Un impiegato modesto e impacciato prende in affitto un appartamento succedendo alla precedente inquilina, morta in ospedale dopo aver tentato il suicidio gettandosi dalla finestra.

Questo è l'incipit narrativo che apre "L'inquilino del terzo piano", ennesima pellicola da brivido a portare la firma di Roman Polanski.

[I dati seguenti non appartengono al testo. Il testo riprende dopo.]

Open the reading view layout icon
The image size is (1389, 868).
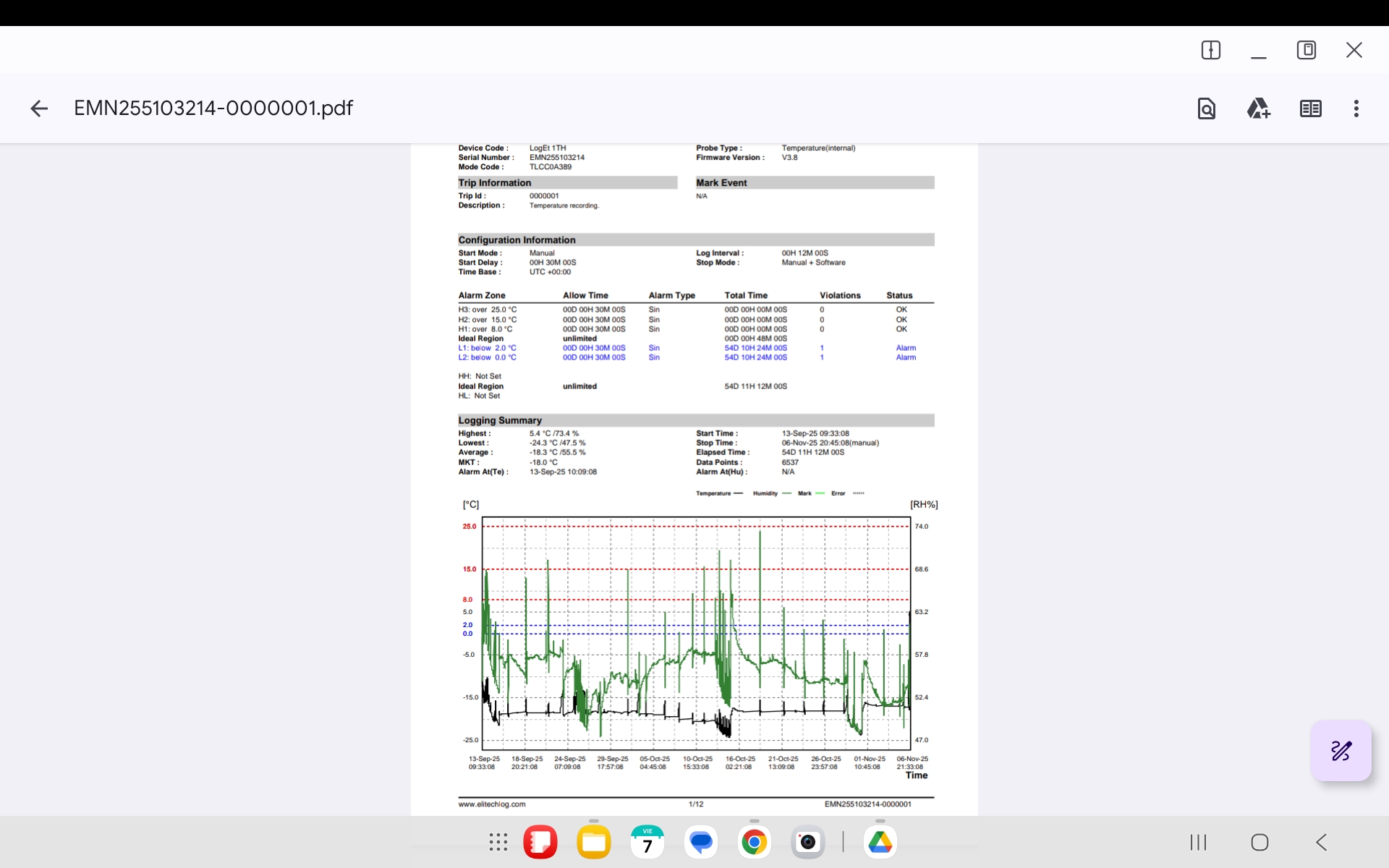pyautogui.click(x=1310, y=109)
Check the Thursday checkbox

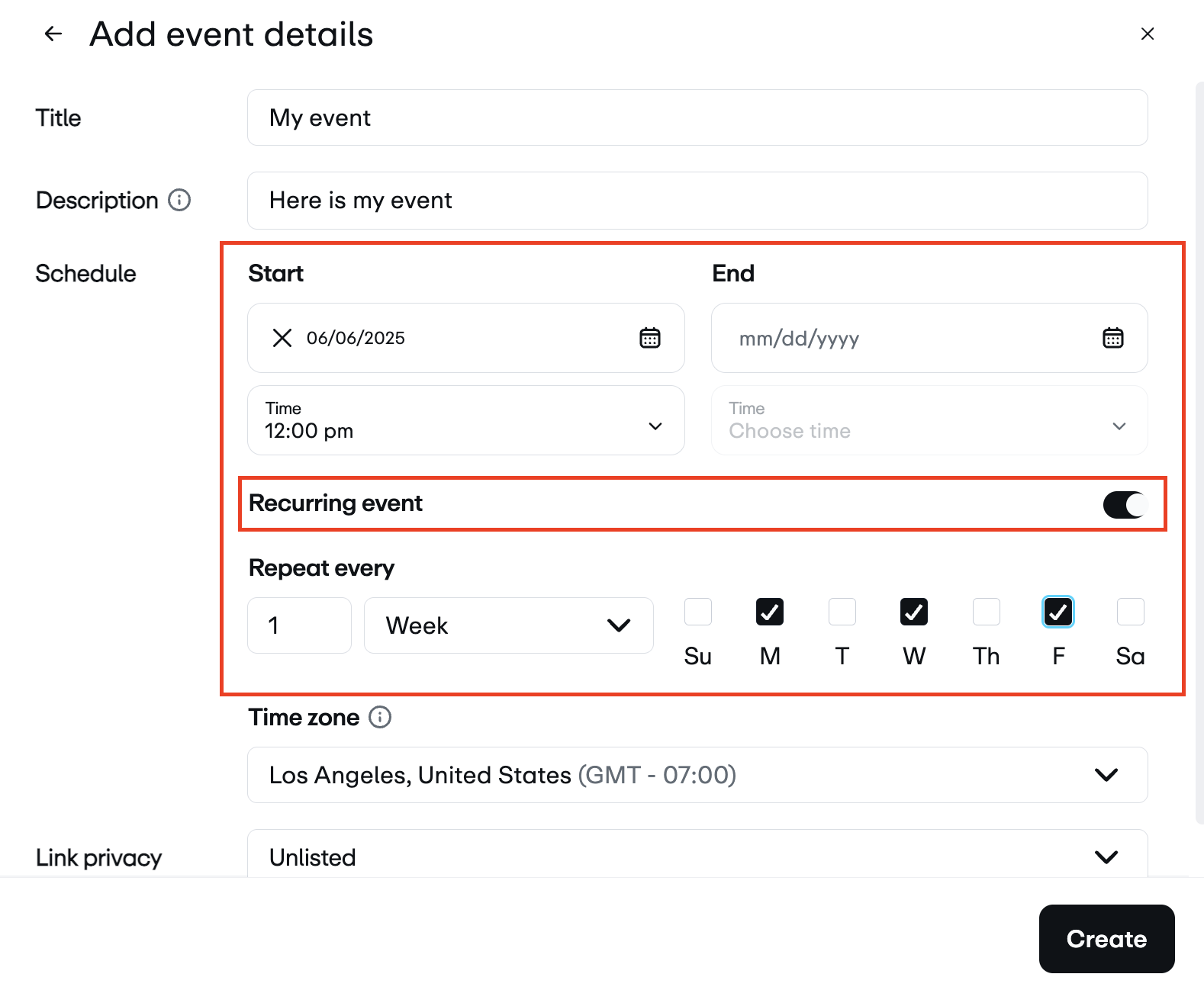tap(986, 612)
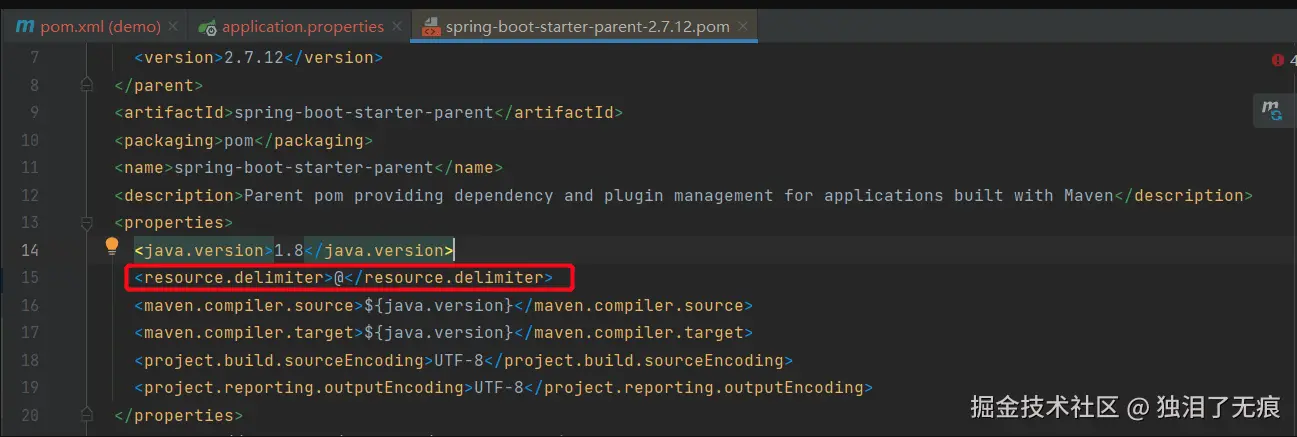This screenshot has width=1297, height=437.
Task: Click the XML file icon on spring-boot-starter-parent tab
Action: (x=432, y=27)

Nonostante le premesse iniziali alquanto ordinarie, non bisogna aspettare molto per precipitare nell'inconfondibile delirio visivo del regista francese (che figura anche nelle vesti d'attore protagonista).

La critica sociale dell'opera si trasforma in un incubo che mischia con grande sapienza realtà e follia, creando momenti di tensione estremamente palpabile e dall'impatto devastante, con inquadrature e ambientazioni cesellate alla perfezione.

La crescente mania di persecuzione che invade il personaggio principale, vittima di un destino consapevole ma nefasto, è resa vivida e disturbante grazie alle bellissime sequenze oniriche, quadri in movimento affacciati sul mondo degli incubi.

Polanski si conferma uno dei registi  più visionari e angoscianti della storia del cinema, abilissimo nel piegare, deformare e demolire la realtà, creando materia da modellare per mettere in scena la propria visione artistica, accompagnando per mano lo spettatore in un oscuro e affascinante viaggio nella psiche deviata dell'uomo.

Bellissimo.

giovedì 9 novembre 2017

Enduro Racer (1987)

SEGA | Master System

Post di Michele Ricci.

La conversione per Master System di Enduro Racer (titolo da sala di SEGA) è una fottuta droga videoludica, tutto grazie alle semplicissime meccaniche arcade su cui si basa l'intera esperienza giocosa.

Un tasto per accellerare e uno, inutile, per frenare, tracciati con biforcazioni e "strade alternative", fastidiosi avversari spastici, musiche epico-lisergiche a otto bit e la goduria del trail and error più innocente, primitivo e dannatamente coinvolgente.

C'è anche la possibilità di migliorare le caratteristiche della moto e di riparare i danni subiti, tutto grazie ai punti acquisiti sorpassando gli altri corridori.

Quel che conta, però, è solo la corsa spietata contro il tempo, fatta di schivate millimetriche, trampolini infami e una grafica pixellosa, colorata, squisitamente limitata.

Una volta avviato il gioco sarà impossibile tornare indietro, ad un fallimento seguirà un nuovo tentativo, in un loop ciclico di bestemmie, divertimento e tanta sana nostalgia.